My confirmation bias is satisfied yet again...
Recently I've shared my experience with AI coding assistants shining in smart refactoring while they fail to impress in more complicated stuff requiring a deep understanding of the code base (SourceGraph's Cody AI, Google's Project IDX).
In this recent study of generative AI tools in software development by McKinsey, conducted on a pool of 40 developers, there were little-to-no gains on complex tasks. On the contrary simpler tasks (aka "code generation, refactoring, documentation") saw most of the time savings when developers used AI coding assistants:
Another study from 2022 by the GitHub Copilot team evaluated how the task of creating a simple JavaScript Web server, which typically took ~3 hours (161 minutes to be precise), got accelerated. In a control group of developers who used Copilot time got cut to ~1 hour (71 minutes).

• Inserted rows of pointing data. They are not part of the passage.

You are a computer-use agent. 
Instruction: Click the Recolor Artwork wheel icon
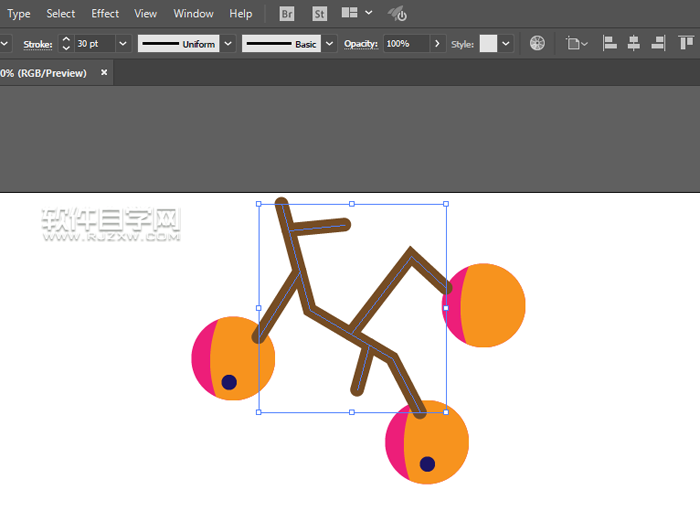pos(537,44)
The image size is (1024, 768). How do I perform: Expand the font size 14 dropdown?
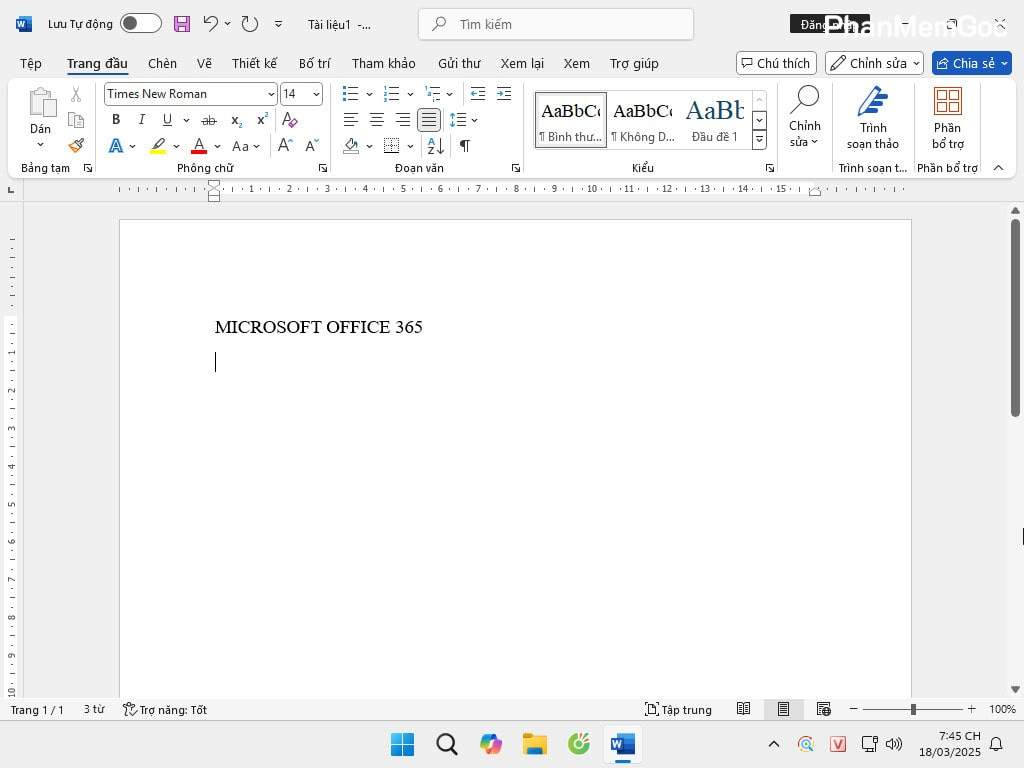coord(316,94)
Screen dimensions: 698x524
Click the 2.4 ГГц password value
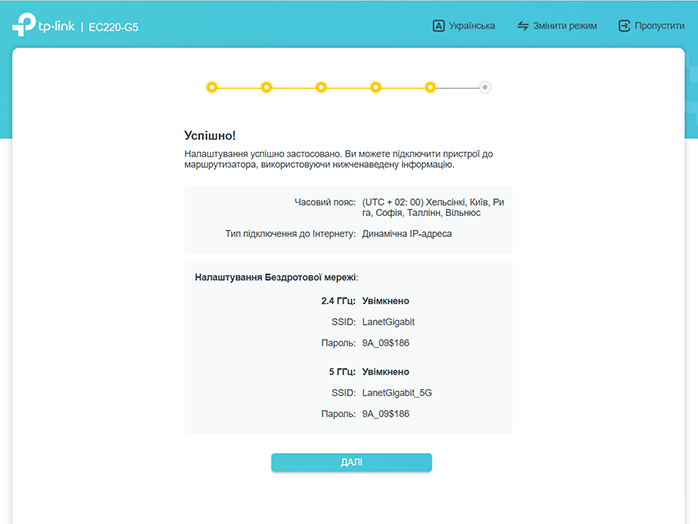click(386, 343)
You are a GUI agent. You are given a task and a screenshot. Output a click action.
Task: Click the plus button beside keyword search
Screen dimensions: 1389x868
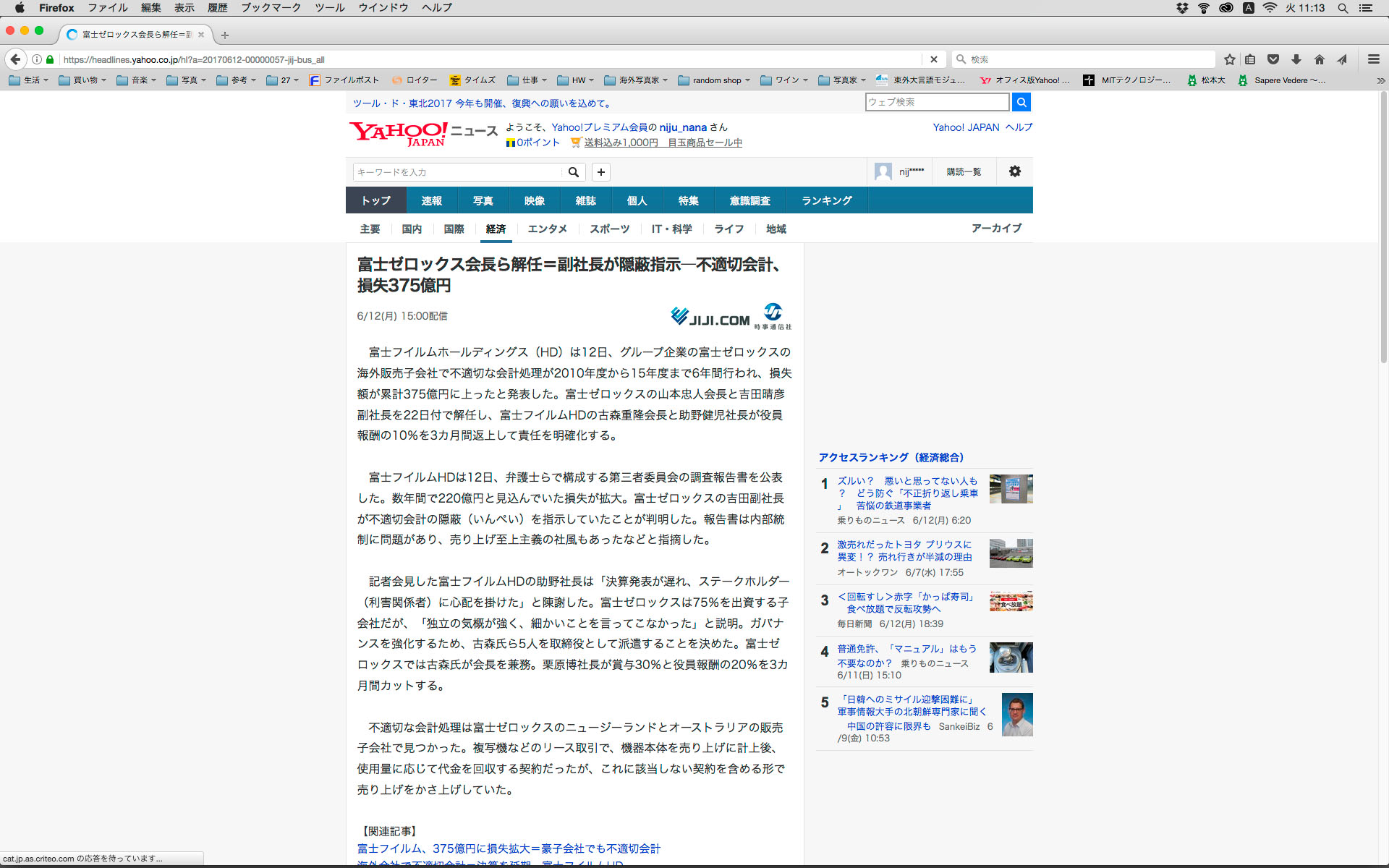coord(600,172)
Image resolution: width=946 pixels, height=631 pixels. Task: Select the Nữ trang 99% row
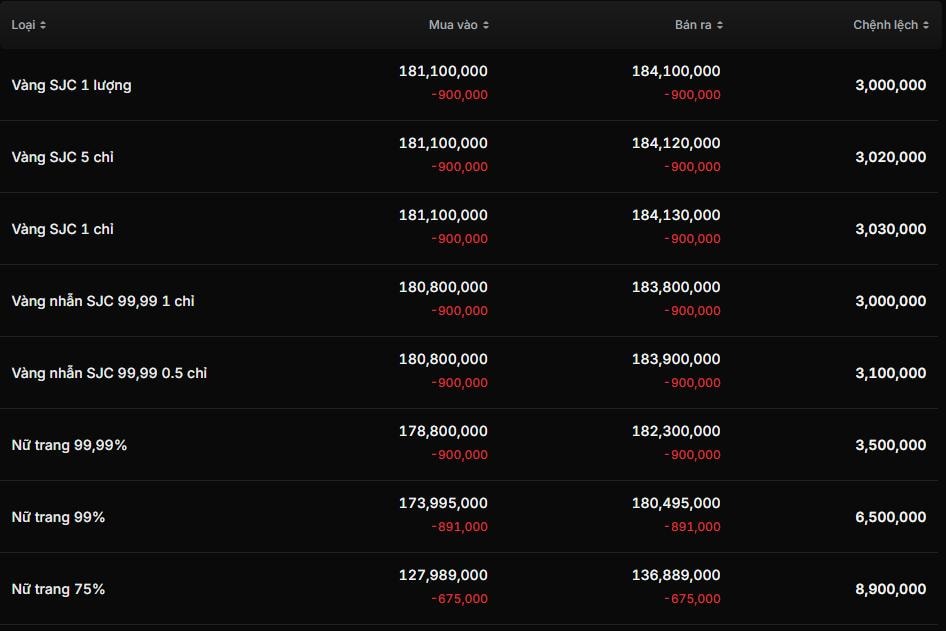click(58, 517)
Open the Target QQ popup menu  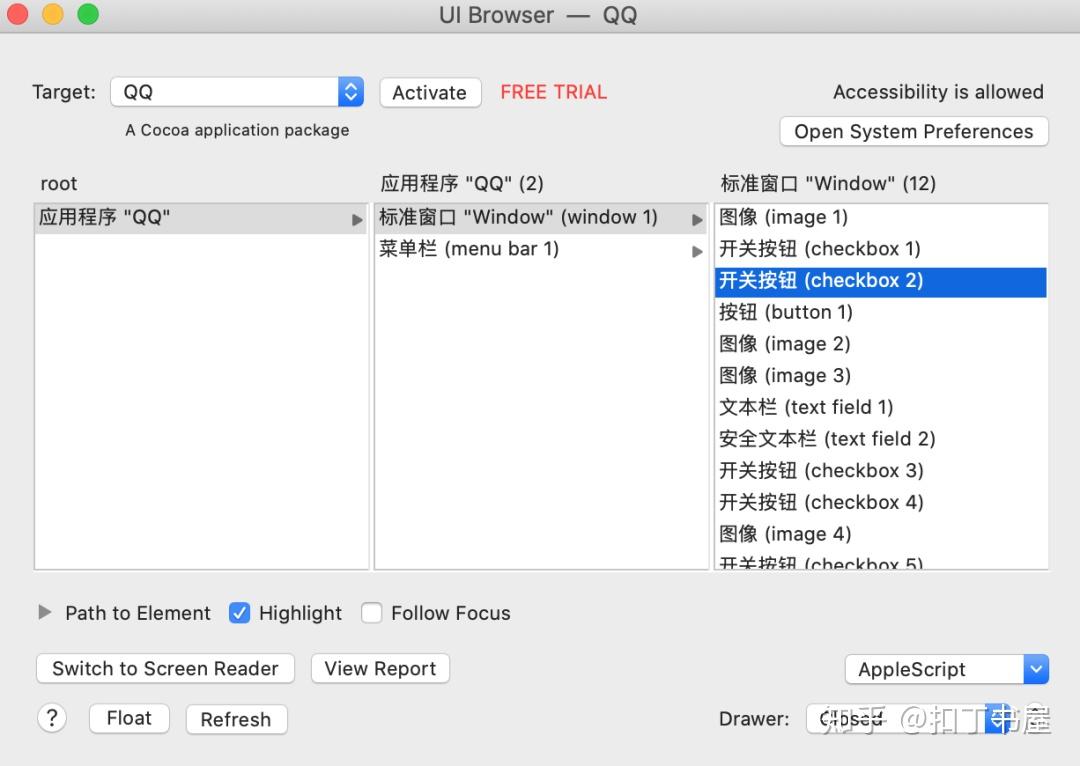click(350, 92)
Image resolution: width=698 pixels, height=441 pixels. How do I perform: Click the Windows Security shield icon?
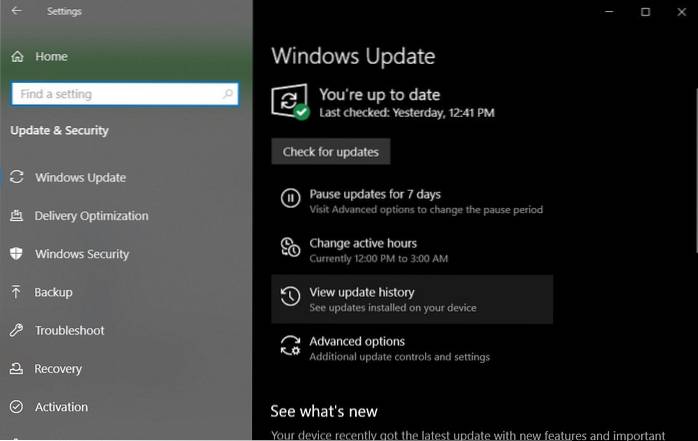click(x=16, y=254)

So far I have seen no evidence of successful employment of Coding AI assistants in big/complex coding tasks. Neither in research available in open sources nor in my own experience in a 60 000 software engineering company.
Assistants, such as GitHub's CoPilot X and SourceGraph's Cody AI, are moving in the direction of taking on larger scopes of tasks. Their tech has already stepped beyond GPT-based text autocompletion (as it was in the original CoPilot and Amazon's CodeWhisperer) and chat conversations. Let's see if they manage to bring understanding of the solution to AI and have it reliably change and verify multiple parts of the code base.
Yet developers can start benefiting from AI already. AI coding skills can give small gains and edge to individuals. Pick a tool for your favourite IDE and start typing and prompting! Don't expect AI to magically read your mind and provide large snippets of bulletproof code and you'll be good :)
P.S.: I've seen improvements in Cody AI, they've recently introduced embeddings in their code base understanding tech. Worse a deeper trial and a separate 'Part 2' post.